Lo cargó y lo abrazó. Besó su frente, y más para sí mismo que para su muchachito, buscando en la respuesta y en sus palabras la fuerza por la que había implorado, le respondió:
-Sí, Dios está en todas partes… y nunca nos abandona.
II
Había terminado la visita. Su familia, así como las de todos los que le acompañaban en su injusta prisión, le había llevado pan de jamón, algunas hallacas y otros confites, para simular, así fuera en la oscuridad de ese ergástulo, un almuerzo navideño. Su abuela, aún a sus casi noventa años, había mandado para él, especialmente, una generosa porción de esa ensalada de gallina de ella que tanto le gustaba desde pequeño. Ya todos se habían marchado, y estaba de nuevo en su celda. Desde allí, como lo hacía todos los días, volvió a hablar con Dios.

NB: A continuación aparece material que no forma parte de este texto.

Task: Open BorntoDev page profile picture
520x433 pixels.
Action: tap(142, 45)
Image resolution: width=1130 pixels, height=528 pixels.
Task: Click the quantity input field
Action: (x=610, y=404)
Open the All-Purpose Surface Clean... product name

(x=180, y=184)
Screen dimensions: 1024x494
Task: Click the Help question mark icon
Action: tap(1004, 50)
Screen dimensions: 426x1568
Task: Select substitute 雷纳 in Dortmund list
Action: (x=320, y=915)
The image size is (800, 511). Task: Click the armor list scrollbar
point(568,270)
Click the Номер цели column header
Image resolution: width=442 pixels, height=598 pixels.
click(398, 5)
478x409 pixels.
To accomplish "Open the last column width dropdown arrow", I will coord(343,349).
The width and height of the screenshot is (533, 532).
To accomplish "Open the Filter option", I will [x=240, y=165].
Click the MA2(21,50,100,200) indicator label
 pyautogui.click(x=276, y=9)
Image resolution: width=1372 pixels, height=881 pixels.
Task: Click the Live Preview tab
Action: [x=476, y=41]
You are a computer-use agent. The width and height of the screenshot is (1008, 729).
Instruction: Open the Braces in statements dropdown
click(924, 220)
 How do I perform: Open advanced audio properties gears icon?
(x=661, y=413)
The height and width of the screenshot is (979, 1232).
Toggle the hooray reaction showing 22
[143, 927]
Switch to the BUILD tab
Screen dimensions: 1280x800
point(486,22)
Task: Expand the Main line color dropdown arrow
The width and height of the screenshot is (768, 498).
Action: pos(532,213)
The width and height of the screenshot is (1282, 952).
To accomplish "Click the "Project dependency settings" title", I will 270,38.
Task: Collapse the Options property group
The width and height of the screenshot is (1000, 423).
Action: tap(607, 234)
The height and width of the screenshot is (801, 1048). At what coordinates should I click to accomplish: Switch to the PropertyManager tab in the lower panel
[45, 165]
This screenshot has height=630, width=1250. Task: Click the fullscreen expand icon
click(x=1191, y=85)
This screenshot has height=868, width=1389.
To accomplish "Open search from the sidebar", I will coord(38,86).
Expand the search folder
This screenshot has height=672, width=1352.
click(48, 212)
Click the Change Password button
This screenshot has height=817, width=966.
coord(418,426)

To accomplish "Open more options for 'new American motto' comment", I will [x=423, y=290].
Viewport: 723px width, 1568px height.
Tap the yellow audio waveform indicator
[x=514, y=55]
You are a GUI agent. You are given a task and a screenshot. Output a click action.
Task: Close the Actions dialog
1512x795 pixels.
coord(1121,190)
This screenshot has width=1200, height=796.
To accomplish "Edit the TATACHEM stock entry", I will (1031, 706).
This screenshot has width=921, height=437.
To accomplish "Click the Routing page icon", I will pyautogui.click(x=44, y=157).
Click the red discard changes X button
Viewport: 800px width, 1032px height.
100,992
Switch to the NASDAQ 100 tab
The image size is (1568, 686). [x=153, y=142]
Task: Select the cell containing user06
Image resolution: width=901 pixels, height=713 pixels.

“Padre Eterno, bendice a mi familia y a mis seres amados. Protégelos de todo mal, y hazles leves las cargas de mi encierro. Que mi prisión no oscurezca sus ánimos en estos días, y que aún en mi ausencia puedan encontrar, en paz, motivos para la alegría. Bendice a todos mis compañeros presos injustamente y concédenos a todos, te lo ruego, la llama viva de la esperanza y la entereza que necesitamos para superar esta prueba sin caer en las tentaciones de la mezquindad y del egoísmo. Aleja de nosotros la desesperación y líbranos de aquellos que ven en nuestras causas no un motivo para luchar por la justicia perdida en este país desencajado, sino un trampolín para hacerse notorios y creerse importantes. Te pido también, con humildad y sinceridad, por nuestros captores, por quienes injustamente nos han confinado en estas cuatro paredes creyendo, equivocados, que con nuestros cuerpos encarcelarían a la vez nuestros ideales, nuestros sueños y nuestros anhelos. Ilumínalos, para que más temprano que tarde comprendan que, a pesar de nuestras diferencias, no somos criminales, sino jóvenes que luchamos por una mejor Venezuela, para todos, también para ellos y para sus hijos. Amén”.
III
Se acostó a dormir. Pero no en soledad. Esa noche Dios le regaló un sueño en el que unas caras pequeñitas, risueñas y traviesas –las que serían las de sus hijos aún no nacidos- le decían entre juegos y abrazos, bajo un cielo luminoso y despejado, lo orgullosos que estaban de él y de sus sacrificios. Para ellos –así le decían- siempre sería un honor llamarle “padre”. Gracias a él, y a tantos que lo dieron todo por su nación cuando así fue necesario, Venezuela había cambiado, para bien y para siempre.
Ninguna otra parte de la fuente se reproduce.